__Problem statement__
If a line in the records below holds the word "will", copy it.

__Excerpted data__
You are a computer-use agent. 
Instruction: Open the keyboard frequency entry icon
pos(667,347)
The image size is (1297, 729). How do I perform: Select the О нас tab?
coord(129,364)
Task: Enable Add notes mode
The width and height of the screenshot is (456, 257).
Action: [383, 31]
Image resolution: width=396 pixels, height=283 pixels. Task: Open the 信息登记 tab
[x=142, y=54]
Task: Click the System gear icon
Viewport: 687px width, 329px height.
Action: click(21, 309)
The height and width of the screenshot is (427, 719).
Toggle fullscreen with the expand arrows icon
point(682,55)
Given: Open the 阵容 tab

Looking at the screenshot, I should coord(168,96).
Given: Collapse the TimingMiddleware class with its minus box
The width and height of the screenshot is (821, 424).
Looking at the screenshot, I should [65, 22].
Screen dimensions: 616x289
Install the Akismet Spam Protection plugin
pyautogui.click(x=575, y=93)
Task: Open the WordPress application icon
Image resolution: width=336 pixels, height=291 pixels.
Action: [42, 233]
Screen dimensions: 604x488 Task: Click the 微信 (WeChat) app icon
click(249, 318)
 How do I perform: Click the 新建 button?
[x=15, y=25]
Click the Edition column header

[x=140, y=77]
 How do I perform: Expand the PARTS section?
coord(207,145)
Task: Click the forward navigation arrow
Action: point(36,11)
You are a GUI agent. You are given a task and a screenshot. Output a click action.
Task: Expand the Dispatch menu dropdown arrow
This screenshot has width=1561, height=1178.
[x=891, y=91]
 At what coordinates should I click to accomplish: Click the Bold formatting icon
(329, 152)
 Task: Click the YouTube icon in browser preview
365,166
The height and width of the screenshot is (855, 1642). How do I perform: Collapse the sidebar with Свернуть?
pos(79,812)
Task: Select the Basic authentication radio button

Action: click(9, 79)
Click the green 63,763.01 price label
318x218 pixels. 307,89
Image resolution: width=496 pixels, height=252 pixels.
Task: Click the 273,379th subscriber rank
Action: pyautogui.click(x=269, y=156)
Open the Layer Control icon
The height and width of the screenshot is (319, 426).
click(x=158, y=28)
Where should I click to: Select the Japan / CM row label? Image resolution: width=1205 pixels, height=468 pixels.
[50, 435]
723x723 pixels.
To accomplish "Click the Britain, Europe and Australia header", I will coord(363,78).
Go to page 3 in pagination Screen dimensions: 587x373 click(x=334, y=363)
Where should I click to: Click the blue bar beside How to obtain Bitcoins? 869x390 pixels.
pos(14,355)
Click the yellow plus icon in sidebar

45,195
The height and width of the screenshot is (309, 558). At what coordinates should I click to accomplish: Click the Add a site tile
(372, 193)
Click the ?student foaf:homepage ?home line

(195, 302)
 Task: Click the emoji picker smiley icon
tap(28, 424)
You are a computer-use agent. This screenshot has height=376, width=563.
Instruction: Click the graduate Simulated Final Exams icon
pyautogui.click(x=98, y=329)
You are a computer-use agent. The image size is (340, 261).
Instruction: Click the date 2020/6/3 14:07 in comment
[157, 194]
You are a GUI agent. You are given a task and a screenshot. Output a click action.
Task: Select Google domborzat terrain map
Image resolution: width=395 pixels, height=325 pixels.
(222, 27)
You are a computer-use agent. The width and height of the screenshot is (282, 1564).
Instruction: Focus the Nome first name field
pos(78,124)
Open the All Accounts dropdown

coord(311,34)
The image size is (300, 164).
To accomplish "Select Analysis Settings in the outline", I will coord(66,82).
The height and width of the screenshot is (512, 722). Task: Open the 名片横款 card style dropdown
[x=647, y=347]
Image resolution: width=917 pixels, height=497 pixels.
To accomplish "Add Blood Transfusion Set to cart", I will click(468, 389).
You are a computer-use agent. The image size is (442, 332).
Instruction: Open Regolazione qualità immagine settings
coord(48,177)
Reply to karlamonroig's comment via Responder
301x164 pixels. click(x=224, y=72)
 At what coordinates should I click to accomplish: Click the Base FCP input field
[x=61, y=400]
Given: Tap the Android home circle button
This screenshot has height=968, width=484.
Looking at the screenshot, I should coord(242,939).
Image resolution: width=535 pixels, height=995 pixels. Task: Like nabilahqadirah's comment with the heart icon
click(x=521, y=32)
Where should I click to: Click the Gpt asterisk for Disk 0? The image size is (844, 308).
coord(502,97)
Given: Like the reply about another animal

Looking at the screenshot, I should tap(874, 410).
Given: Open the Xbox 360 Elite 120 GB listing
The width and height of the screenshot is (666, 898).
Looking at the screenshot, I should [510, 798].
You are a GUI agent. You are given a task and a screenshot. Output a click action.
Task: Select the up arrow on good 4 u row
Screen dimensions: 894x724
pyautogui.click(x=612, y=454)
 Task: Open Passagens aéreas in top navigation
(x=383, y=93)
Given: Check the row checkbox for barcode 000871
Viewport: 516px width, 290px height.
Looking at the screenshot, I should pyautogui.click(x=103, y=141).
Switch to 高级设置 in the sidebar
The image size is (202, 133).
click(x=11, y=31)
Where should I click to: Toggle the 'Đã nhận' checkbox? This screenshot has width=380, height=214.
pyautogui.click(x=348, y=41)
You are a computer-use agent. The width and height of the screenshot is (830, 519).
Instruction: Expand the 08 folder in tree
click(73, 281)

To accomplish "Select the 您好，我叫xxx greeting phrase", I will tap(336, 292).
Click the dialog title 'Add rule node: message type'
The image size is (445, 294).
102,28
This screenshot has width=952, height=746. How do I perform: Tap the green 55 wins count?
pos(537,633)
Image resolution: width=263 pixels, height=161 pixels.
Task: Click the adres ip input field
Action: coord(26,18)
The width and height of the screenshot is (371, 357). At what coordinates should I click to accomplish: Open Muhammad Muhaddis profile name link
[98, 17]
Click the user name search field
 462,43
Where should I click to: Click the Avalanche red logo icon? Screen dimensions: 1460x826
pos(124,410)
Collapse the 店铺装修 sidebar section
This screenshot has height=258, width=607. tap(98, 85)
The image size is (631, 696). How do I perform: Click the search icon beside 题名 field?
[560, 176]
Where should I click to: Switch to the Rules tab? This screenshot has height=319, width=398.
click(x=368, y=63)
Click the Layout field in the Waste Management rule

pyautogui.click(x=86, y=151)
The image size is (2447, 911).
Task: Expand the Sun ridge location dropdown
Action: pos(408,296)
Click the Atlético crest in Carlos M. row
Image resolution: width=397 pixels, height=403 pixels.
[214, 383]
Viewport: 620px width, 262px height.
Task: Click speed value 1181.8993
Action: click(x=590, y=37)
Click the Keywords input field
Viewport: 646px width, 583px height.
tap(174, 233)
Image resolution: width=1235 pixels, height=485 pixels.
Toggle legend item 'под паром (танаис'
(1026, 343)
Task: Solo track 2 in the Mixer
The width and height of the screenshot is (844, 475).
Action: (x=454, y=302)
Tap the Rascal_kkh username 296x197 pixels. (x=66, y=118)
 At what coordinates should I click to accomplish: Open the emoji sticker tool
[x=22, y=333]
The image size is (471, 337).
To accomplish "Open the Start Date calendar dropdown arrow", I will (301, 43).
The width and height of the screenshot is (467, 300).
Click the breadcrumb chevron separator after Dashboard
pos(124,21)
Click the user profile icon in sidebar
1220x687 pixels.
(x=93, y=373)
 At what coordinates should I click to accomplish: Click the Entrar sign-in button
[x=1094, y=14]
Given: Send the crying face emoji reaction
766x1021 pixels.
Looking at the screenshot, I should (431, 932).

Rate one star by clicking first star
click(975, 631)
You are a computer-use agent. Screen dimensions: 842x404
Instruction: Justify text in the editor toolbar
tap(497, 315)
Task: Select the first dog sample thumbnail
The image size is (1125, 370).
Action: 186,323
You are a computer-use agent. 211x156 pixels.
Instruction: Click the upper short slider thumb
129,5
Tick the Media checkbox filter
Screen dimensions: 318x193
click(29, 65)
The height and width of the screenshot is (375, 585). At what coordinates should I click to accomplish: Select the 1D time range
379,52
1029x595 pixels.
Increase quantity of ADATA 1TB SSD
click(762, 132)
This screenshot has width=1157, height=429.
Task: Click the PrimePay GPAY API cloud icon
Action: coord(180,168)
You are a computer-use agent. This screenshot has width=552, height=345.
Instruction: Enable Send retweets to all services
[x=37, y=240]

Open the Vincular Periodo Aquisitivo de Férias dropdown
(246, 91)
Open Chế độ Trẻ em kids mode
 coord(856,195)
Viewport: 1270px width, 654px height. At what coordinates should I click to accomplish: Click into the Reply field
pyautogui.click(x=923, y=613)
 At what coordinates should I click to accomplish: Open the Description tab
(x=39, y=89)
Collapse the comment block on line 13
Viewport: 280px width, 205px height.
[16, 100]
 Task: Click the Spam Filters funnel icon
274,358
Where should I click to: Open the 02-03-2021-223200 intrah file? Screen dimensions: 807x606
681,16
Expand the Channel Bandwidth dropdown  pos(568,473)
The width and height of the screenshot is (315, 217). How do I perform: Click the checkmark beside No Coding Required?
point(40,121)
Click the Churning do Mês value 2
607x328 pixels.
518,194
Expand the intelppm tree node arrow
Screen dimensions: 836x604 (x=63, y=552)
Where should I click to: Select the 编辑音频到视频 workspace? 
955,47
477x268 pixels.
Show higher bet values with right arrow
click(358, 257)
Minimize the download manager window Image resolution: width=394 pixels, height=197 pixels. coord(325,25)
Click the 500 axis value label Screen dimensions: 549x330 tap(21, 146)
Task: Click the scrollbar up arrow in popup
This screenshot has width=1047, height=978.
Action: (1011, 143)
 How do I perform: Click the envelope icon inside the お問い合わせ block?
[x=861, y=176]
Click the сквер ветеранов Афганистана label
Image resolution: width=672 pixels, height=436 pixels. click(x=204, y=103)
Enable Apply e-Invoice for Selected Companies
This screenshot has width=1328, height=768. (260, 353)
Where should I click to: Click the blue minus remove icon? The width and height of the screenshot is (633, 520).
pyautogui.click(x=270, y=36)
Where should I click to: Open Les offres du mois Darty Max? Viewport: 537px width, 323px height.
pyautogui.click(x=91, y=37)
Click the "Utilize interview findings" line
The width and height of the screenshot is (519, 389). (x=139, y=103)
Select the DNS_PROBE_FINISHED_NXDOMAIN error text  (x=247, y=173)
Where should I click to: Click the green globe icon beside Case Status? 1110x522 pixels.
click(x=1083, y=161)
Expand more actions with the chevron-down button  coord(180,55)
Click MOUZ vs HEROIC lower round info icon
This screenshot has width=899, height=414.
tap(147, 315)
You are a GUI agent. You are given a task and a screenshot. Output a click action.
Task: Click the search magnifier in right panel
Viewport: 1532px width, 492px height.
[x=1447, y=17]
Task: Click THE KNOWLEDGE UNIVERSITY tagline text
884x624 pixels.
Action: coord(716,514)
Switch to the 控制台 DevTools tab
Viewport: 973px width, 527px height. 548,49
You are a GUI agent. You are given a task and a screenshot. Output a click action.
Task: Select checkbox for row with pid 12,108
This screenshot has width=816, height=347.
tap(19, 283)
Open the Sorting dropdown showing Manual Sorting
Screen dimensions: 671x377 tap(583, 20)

__Solution below__
To accomplish "Click the Britain, Europe and Australia header", I will coord(363,78).
To accomplish "Select Analysis Settings in the outline", I will coord(66,82).
To accomplish "Add Blood Transfusion Set to cart", I will click(468, 389).
To accomplish "Select the 您好，我叫xxx greeting phrase", I will tap(336, 292).
To accomplish "Open the Start Date calendar dropdown arrow", I will (301, 43).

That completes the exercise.